Think text-to-image, video, and interactive AI experiences that push the limits of what’s possible and then imagine working alongside the researchers, engineers, and artists making it happen.
They’ve engaged us exclusively to find a talented MLOps Engineer to own the infrastructure, tooling, and workflows that take groundbreaking AI models from the lab to production.
This isn’t a “keep the lights on” MLOps role it’s about enabling creative experimentation at scale, building pipelines that let the team ship ambitious new ideas in days, not months.
What you’ll be doing
- Designing and maintaining scalable ML infrastructure for training, testing, and deploying generative AI models.
- Building automated, production-grade data pipelines for model training and evaluation.
- Creating CI/CD workflows that make ML deployment seamless and reproducible.
- Managing cloud environments (AWS, GCP, or Azure) and distributed GPU compute.
- Integrating experiment tracking, model registries, and monitoring tools like MLflow or Weights & Biases.
- Working closely with ML researchers and creative technologists to productionise cutting-edge models.
- Optimising inference pipelines for real-time creative applications.
What they’re looking for
- 3+ years in MLOps, ML engineering, or a related field.
- Proficiency in Python; bonus for Go or TypeScript.
- Experience with ML frameworks such as PyTorch, TensorFlow, or JAX.
- Strong cloud experience (AWS/GCP/Azure), containerisation (Docker), and orchestration (Kubernetes).
- Familiarity with ML pipeline tools (Kubeflow, SageMaker, Vertex AI) and workflow schedulers (Airflow).
- A genuine interest in generative AI and its creative applications.
Nice to have
- Experience deploying generative models (diffusion, transformers, GANs).
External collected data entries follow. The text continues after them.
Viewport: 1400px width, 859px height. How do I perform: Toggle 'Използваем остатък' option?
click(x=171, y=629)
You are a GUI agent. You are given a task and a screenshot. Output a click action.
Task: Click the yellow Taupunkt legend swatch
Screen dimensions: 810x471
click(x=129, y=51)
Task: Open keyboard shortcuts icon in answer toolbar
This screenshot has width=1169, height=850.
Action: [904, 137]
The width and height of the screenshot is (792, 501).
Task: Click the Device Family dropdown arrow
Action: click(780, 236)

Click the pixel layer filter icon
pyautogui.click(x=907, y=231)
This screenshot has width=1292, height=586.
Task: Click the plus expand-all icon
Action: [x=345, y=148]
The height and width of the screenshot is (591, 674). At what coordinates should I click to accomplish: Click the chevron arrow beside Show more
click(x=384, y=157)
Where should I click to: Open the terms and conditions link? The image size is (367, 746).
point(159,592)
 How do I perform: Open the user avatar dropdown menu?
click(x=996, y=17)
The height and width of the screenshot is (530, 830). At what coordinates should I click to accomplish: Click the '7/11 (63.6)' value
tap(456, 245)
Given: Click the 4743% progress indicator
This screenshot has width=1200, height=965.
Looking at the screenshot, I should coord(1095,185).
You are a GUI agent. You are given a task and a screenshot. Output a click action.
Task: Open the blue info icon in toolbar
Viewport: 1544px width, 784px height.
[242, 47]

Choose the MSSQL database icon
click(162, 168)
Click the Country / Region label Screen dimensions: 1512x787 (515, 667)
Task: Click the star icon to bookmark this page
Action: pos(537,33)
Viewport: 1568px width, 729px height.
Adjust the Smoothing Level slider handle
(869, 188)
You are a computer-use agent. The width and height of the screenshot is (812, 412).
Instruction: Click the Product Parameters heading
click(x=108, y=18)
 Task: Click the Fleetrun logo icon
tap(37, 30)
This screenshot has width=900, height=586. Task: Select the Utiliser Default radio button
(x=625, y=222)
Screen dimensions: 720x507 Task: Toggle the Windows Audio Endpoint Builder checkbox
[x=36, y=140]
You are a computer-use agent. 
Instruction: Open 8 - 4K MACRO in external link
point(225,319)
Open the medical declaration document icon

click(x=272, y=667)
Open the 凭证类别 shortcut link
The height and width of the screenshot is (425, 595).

- Open-source contributions to ML tooling.
Why this role stands out
- Direct impact your infrastructure will power creative products and experiences seen by millions.
- True cross-disciplinary collaboration with engineers, researchers, and world-class creatives.
- A culture that values rapid experimentation without sacrificing quality.
- Remote-first and flexible working with a competitive package + equity upside.
If you’re an MLOps Engineer who thrives in fast-moving, creatively charged environments and you want your work to directly shape how the world experiences generative AI, this is one to explore.